### WHAT YOU WILL DO
Copy each of the four items below word for word, leaving out the pictures.
===============
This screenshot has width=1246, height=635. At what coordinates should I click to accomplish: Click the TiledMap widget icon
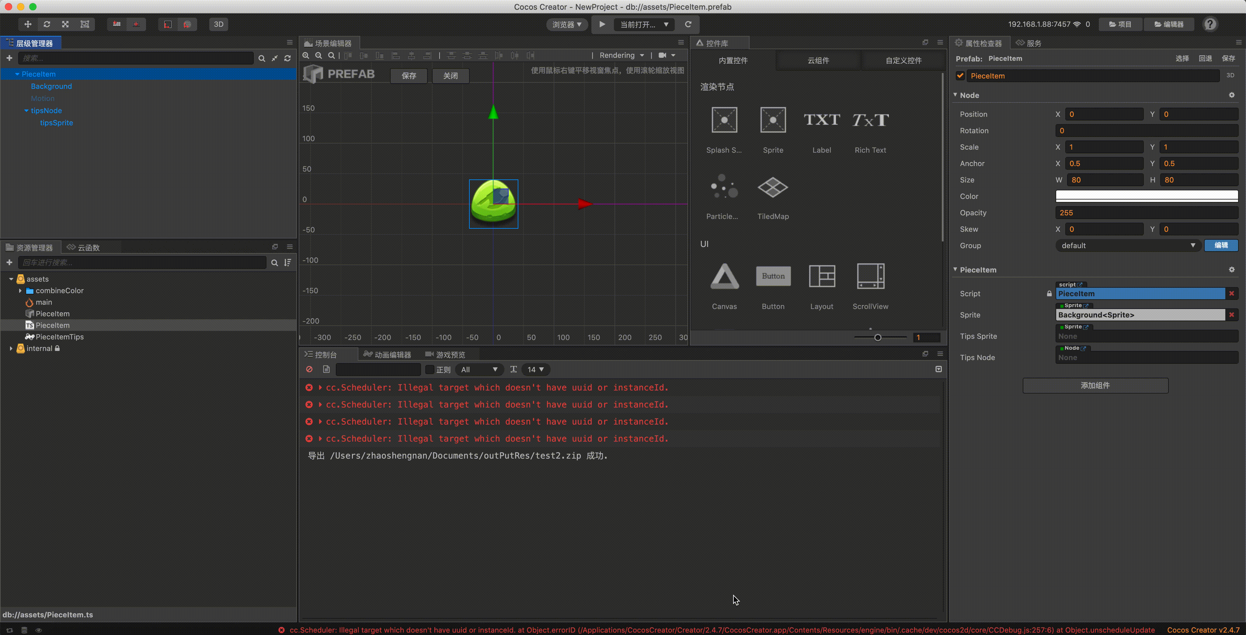pos(772,188)
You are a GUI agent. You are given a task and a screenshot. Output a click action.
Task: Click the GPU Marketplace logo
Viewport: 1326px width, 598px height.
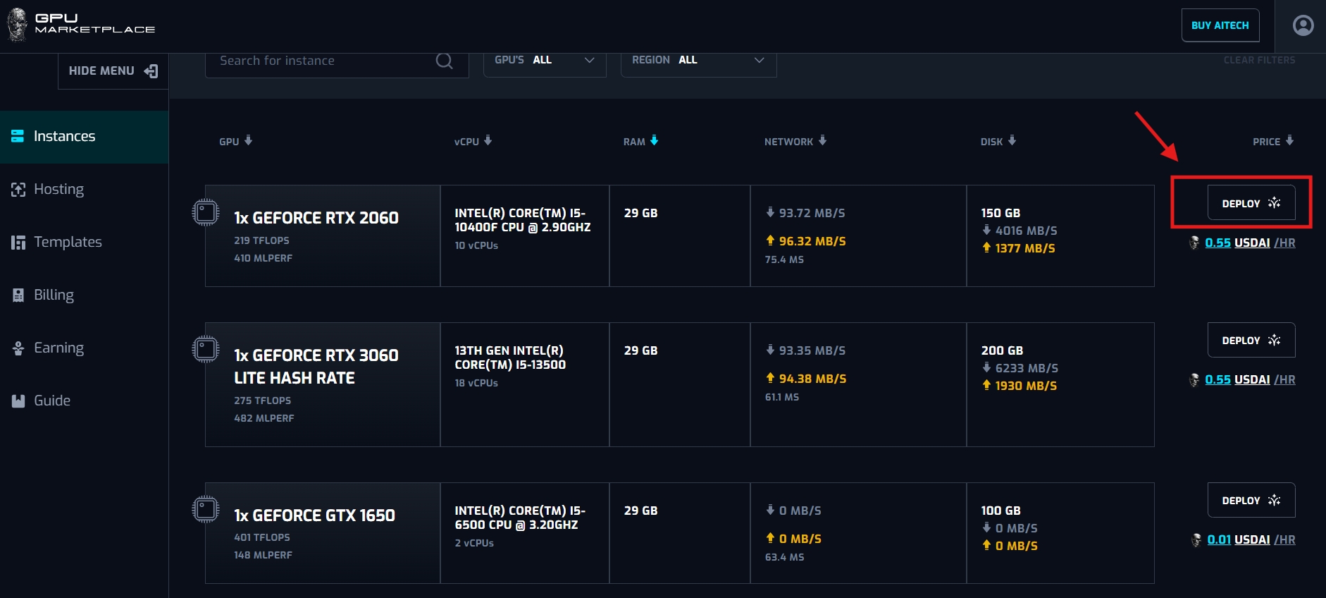click(x=81, y=24)
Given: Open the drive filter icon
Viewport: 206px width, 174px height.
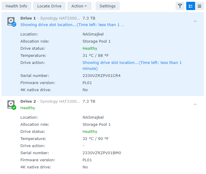Looking at the screenshot, I should (x=180, y=6).
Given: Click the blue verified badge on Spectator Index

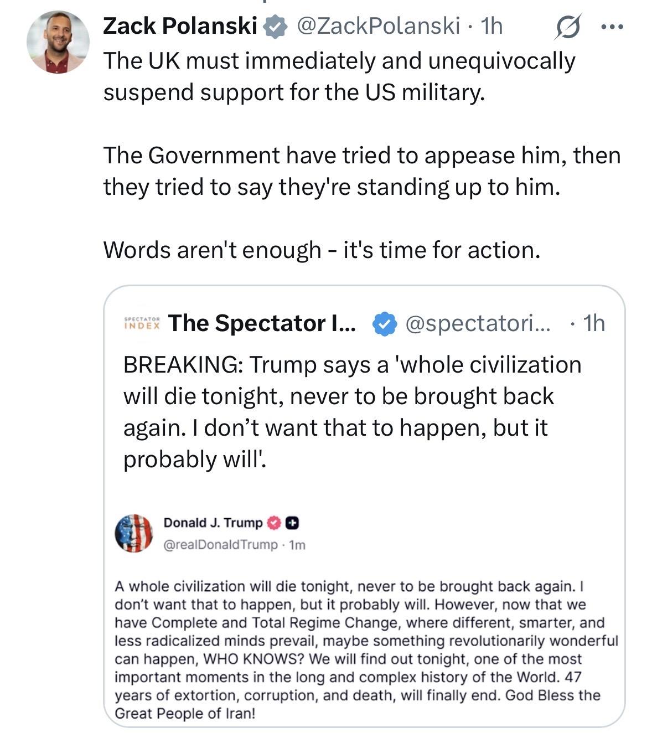Looking at the screenshot, I should click(385, 324).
===============
### SOLUTION
This screenshot has width=1246, height=635. At what coordinates should I click to accomplish: Click the TiledMap widget icon
pos(772,188)
You are a GUI agent. You are given a task and a screenshot. Output a click action.
Task: Click the GPU Marketplace logo
Viewport: 1326px width, 598px height.
click(x=81, y=24)
Given: Open the drive filter icon
Viewport: 206px width, 174px height.
Looking at the screenshot, I should (x=180, y=6).
Given: Click the blue verified badge on Spectator Index

Looking at the screenshot, I should click(385, 324).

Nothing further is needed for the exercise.